Standar Penyusunan Laporan Keuangan di Indonesia
Agar laporan keuangan dapat dibandingkan dan dipercaya, penyusunannya harus mengikuti standar akuntansi yang berlaku.
Di Indonesia, standar tersebut dikenal sebagai Standar Akuntansi Keuangan (SAK) yang disusun oleh Dewan Standar Akuntansi Keuangan di bawah Ikatan Akuntan Indonesia.
Beberapa standar yang digunakan antara lain:
PSAK
Standar akuntansi umum yang digunakan oleh perusahaan dengan akuntabilitas publik.
SAK EMKM
Standar yang digunakan oleh usaha mikro, kecil, dan menengah untuk menyusun laporan keuangan secara lebih sederhana.
PSAK Berbasis IFRS
PSAK juga mengadopsi standar global IFRS (International Financial Reporting Standards) agar laporan keuangan perusahaan Indonesia dapat dibandingkan secara internasional.
Dengan mengikuti standar ini, laporan keuangan menjadi lebih transparan, konsisten, dan dapat dipercaya oleh berbagai pihak.
Pentingnya Laporan Keuangan untuk Kepatuhan Pajak
Banyak pelaku usaha memahami laporan keuangan hanya sebagai alat pencatatan bisnis. Padahal, laporan ini juga memiliki peran penting dalam pelaporan pajak perusahaan.
Perhitungan pajak penghasilan, pelaporan SPT Tahunan, hingga audit pajak biasanya mengacu pada data dalam laporan keuangan.

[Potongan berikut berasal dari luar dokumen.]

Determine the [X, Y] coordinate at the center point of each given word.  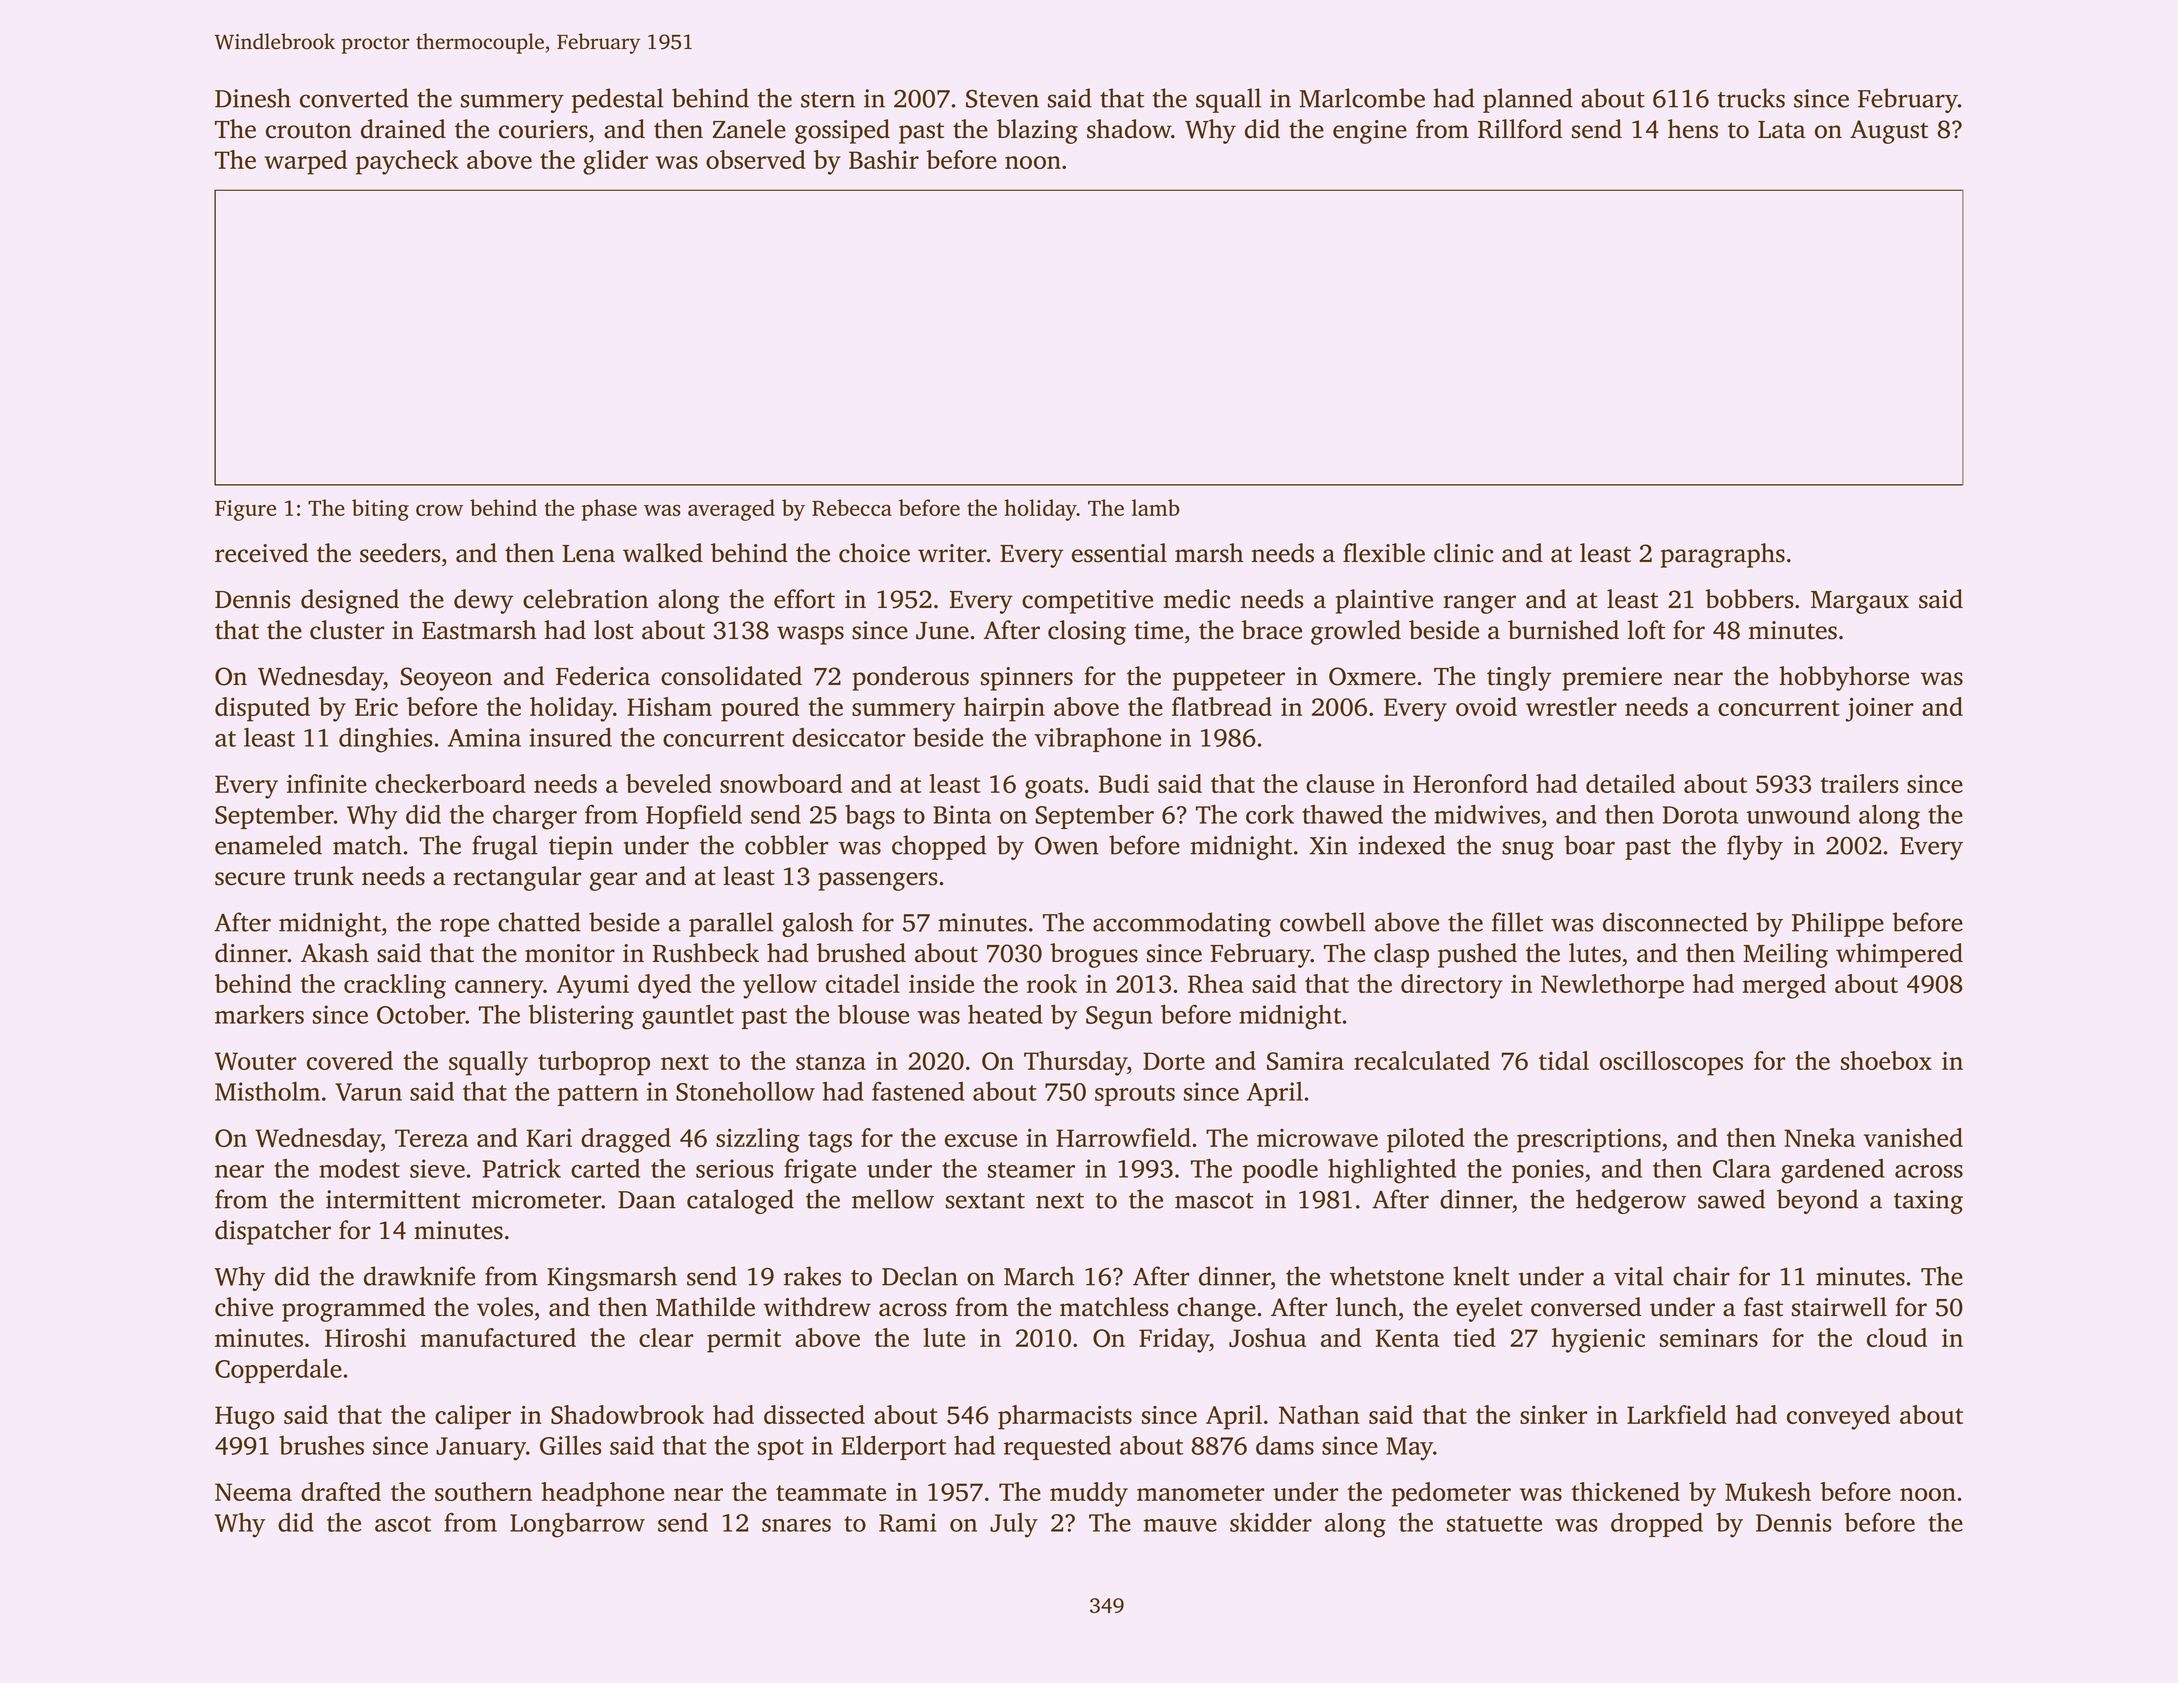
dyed [664, 986]
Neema [253, 1492]
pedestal [618, 100]
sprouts [1135, 1095]
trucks [1751, 98]
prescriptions [1589, 1140]
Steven [1002, 99]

Jika laporan tidak tersusun dengan benar, risiko kesalahan pelaporan pajak akan meningkat.
Karena itu, banyak perusahaan memilih menggunakan layanan profesional agar laporan keuangan tersusun rapi dan sesuai standar akuntansi.

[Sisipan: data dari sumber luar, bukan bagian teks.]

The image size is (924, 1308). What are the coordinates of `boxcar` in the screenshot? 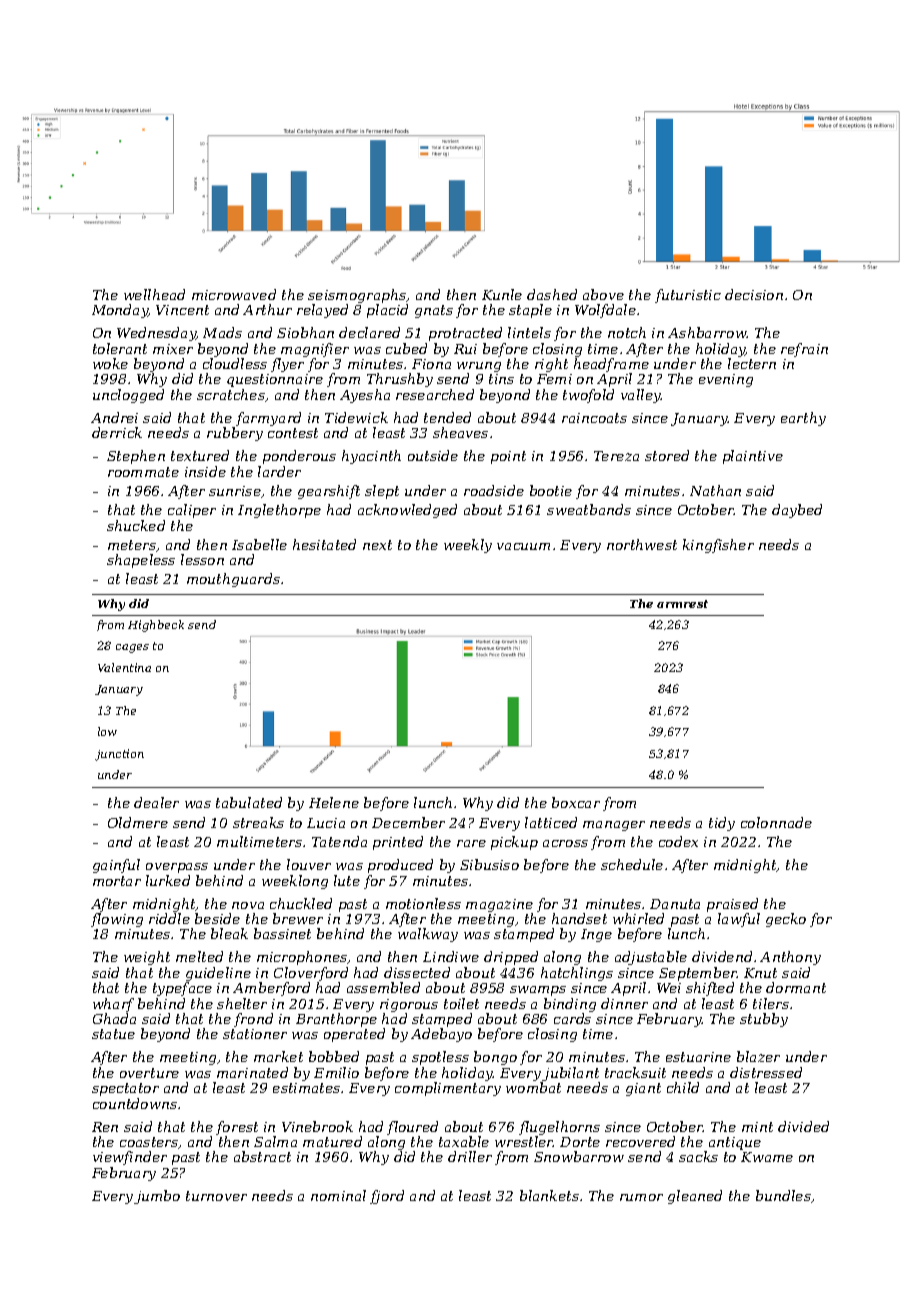 It's located at (576, 802).
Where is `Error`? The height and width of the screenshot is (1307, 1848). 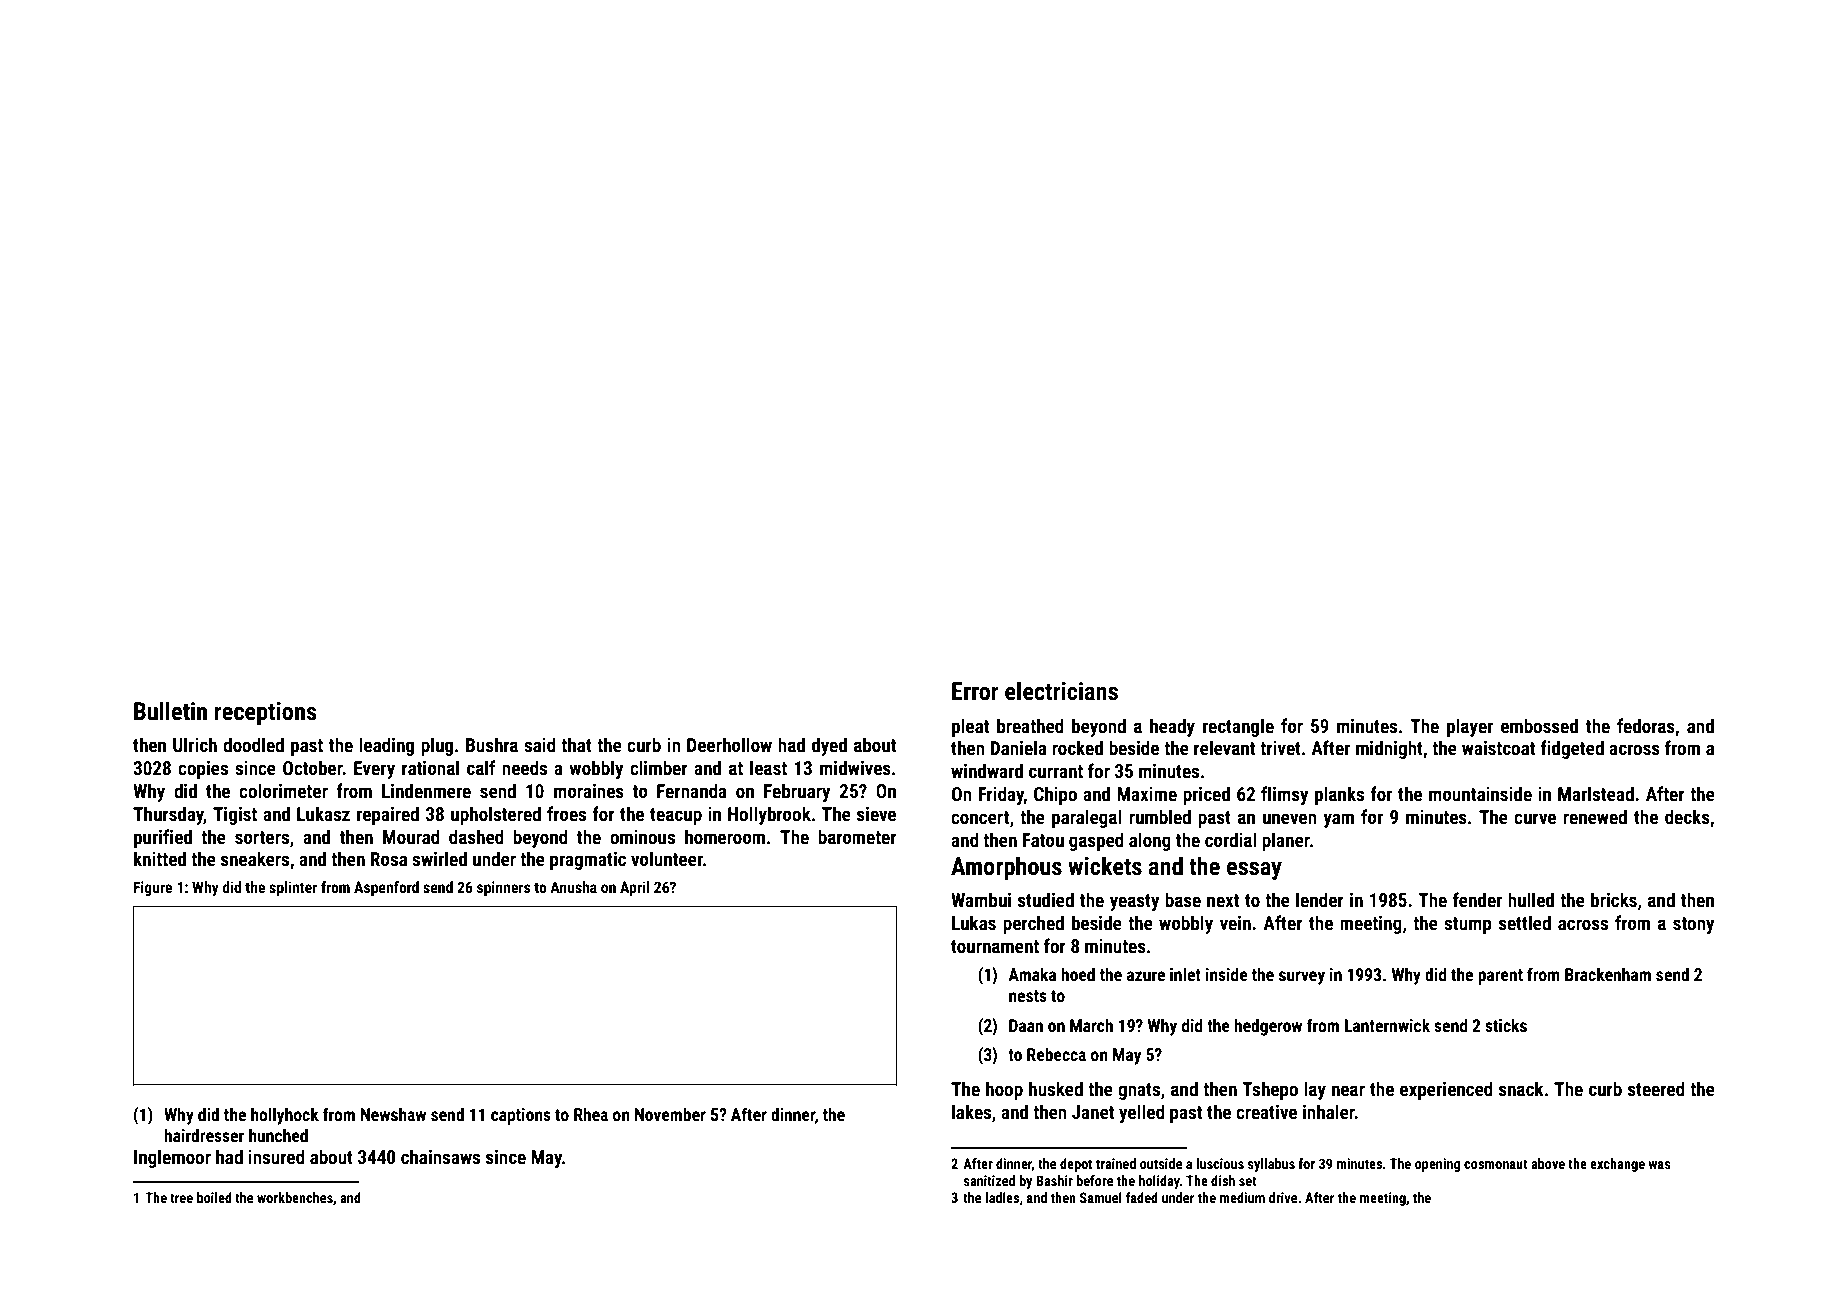
Error is located at coordinates (975, 691).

Kami di vOffice membantu bisnis menyusun laporan keuangan secara akurat melalui layanan:
Dengan dukungan tim profesional, Anda dapat memastikan laporan keuangan bisnis tersusun sesuai standar akuntansi sekaligus mempermudah proses pelaporan pajak.
Hubungi kami untuk konsultasi GRATIS!
FAQ
Apa yang dimaksud laporan keuangan?
Laporan keuangan adalah dokumen yang menyajikan informasi tentang posisi keuangan, kinerja keuangan, dan arus kas perusahaan dalam periode tertentu.
Apa tujuan utama laporan keuangan?
Tujuan utama laporan keuangan adalah memberikan informasi yang berguna bagi pengguna dalam pengambilan keputusan ekonomi.
Apa saja jenis laporan keuangan?
Jenis laporan keuangan meliputi laporan posisi keuangan, laporan laba rugi, laporan perubahan ekuitas, laporan arus kas, dan catatan atas laporan keuangan.
Siapa yang menggunakan laporan keuangan?
Laporan keuangan digunakan oleh manajemen perusahaan, investor, kreditor, regulator, dan otoritas pajak.
Apa standar laporan keuangan di Indonesia?
Standar laporan keuangan di Indonesia menggunakan Standar Akuntansi Keuangan (SAK) yang disusun oleh Ikatan Akuntan Indonesia dan sebagian mengadopsi IFRS.